Madeleine rodeó una morera que había al borde del jardín de la vicaría y se dirigió hacia el sendero, que ya estaba desierto, dado que todos los que habían acudido a la misa regresaban a toda prisa a su hogar para evitar las gélidas temperaturas.

—Estoy segura de que debe de ser muy reconfortante para él saber que usted está a salvo en Inglaterra con su familia mientras espera el nacimiento de su hijo —Fue un comentario de lo más sutil, pero Desdémona se puso rígida al escucharlo. Madeleine miró a Hermione antes de sugerir—. ¿Le importaría que hablara un momento a solas con su hermana?

Desdémona se detuvo al ver que la muchacha más joven fruncía el ceño.

—Madre nos está esperando —contestó Hermione de mala gana mientras paseaba la mirada entre una y otra.

—Y yo no debería pasar mucho tiempo a la intemperie en mi estado —añadió Desdémona con mucho más aplomo.

—Tonterías —replicó Madeleine—. El aire fresco les vendrá muy bien tanto a usted como al bebé, y necesito discutir algo con usted en privado.
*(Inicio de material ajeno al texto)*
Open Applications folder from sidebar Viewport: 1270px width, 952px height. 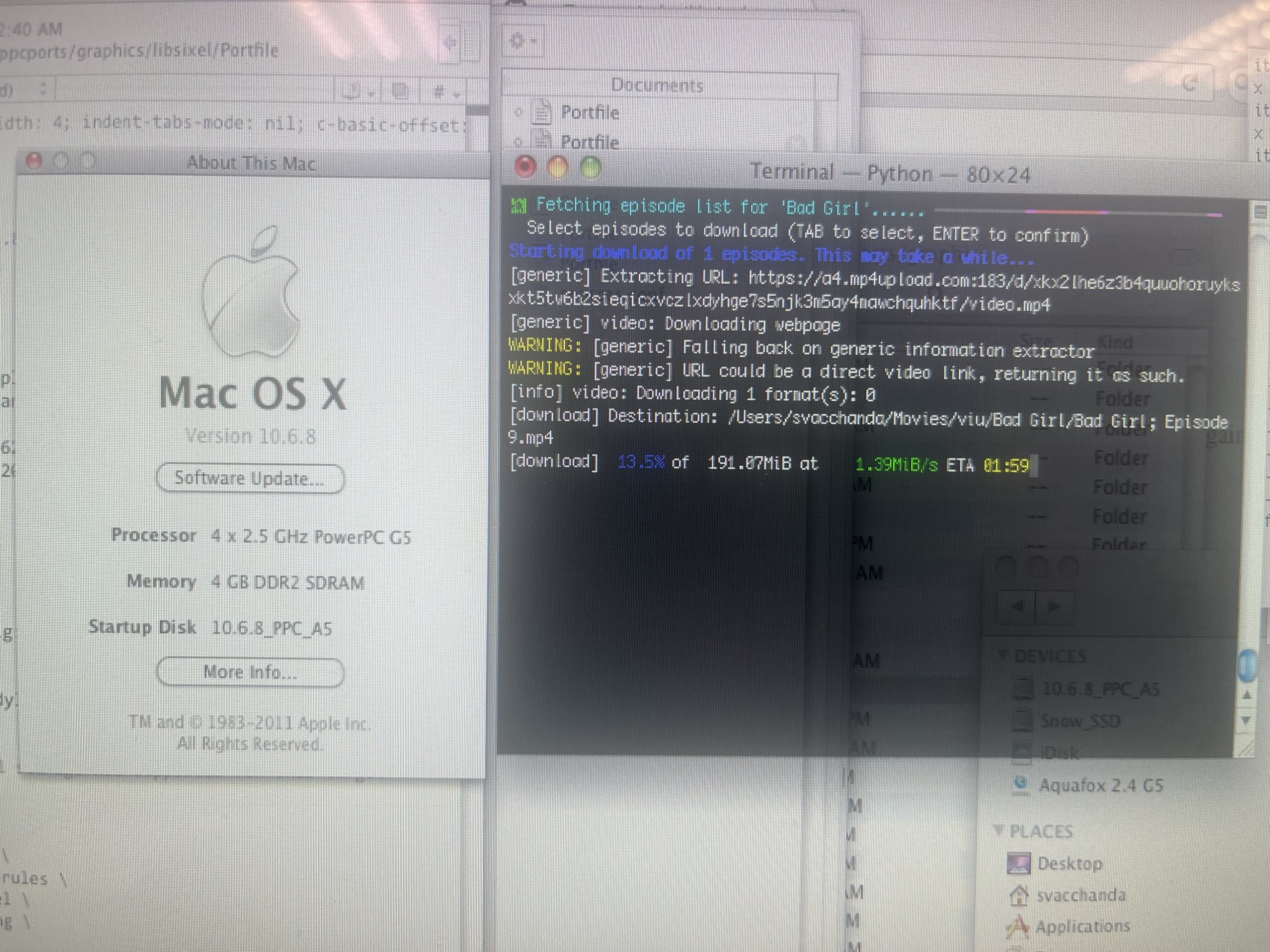click(x=1082, y=927)
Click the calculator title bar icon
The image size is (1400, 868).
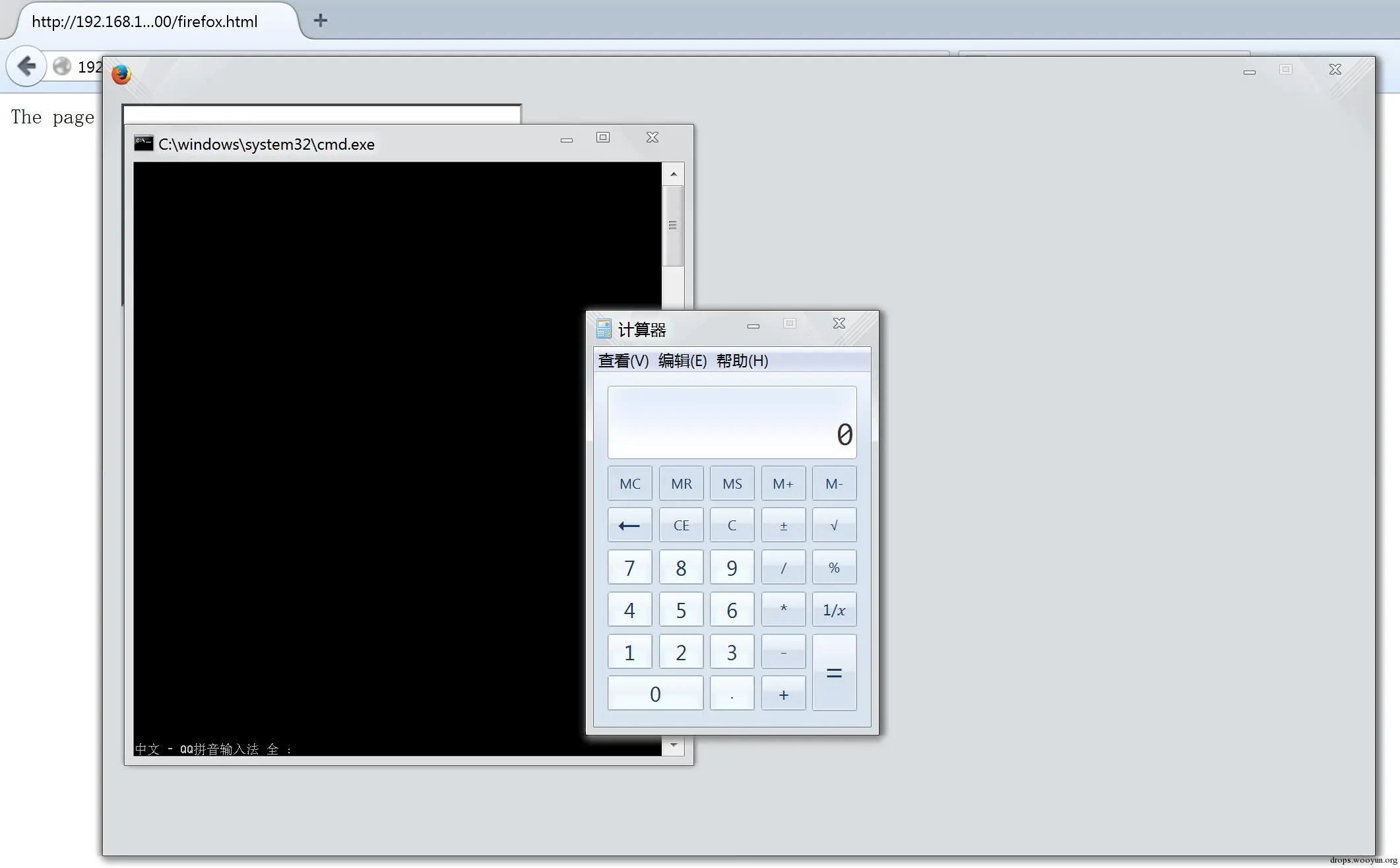[604, 328]
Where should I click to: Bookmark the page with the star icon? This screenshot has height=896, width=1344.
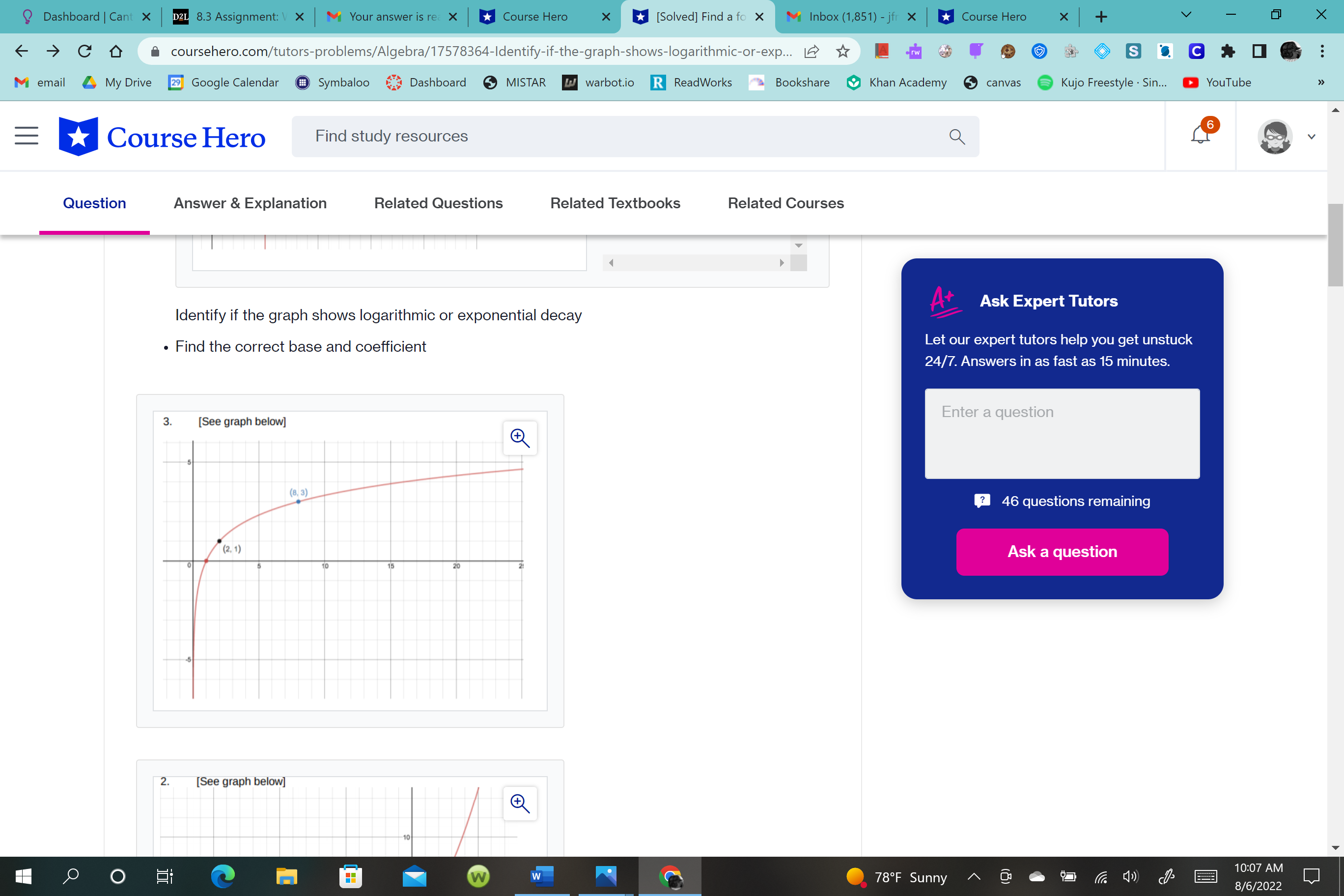coord(842,51)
Es muy importante.

Desdémona no protestó, pero intercambió una mirada con su hermana que sugería cierta preocupación por ambas partes: Desdémona por Madeleine y Hermione por Penélope.

—Le diré a madre que llegarás enseguida, Desi —murmuró Hermione, un poco azorada—. Que tenga un buen día, señora DuMais —Acto seguido, se recogió las faldas y recorrió el camino tan aprisa como lo permitían la nieve y el hielo.
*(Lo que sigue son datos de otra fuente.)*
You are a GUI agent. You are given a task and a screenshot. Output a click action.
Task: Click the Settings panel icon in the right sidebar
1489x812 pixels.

Desdémona la observó durante unos instantes y luego siguió caminando por el sendero, siguiendo Saderbark Road en dirección a la plaza del pueblo.

Madeleine esperó hasta que Hermione estuvo lo bastante lejos para no poder escucharlas y decidió abordar de inmediato el asunto que la había llevado hasta esa apremiante conversación esa mañana en particular.

—No he dejado de preguntarme una cosa —comenzó con un tono de voz que denotaba tanto preocupación como perplejidad—. Usted mencionó en la reunión de té de la señora Rodney hace ya varias semanas que había escuchado rumores sobre luces nocturnas y fantasmas en la propiedad del barón de Rothebury —Chasqueó la lengua—. Resulta que el otro día me di un paseo de noche y vi esas luces. ¿Puede creerlo?

Desdémona se detuvo de golpe y clavó la mirada en ella con una expresión de desasosiego en sus ojos azules e ingenuos.

—¿Qué es lo que quiere, señora DuMais? —inquirió con sequedad.

Tras detectar la alarma en la voz de la muchacha, Madeleine frunció los labios e inclinó la cabeza a un lado en un ademán pensativo.

—El hijo que espera es del barón, ¿no es así, Desdémona? —preguntó en voz queda, sin falsas pretensiones y sin obtener ningún placer por sacar eso a la luz.

Desdémona, pálida, se encogió como si la hubiera golpeado. Abrió los ojos de par en par a causa del miedo, la repulsa hacia los de su propia clase y algo más. Algo parecido al odio.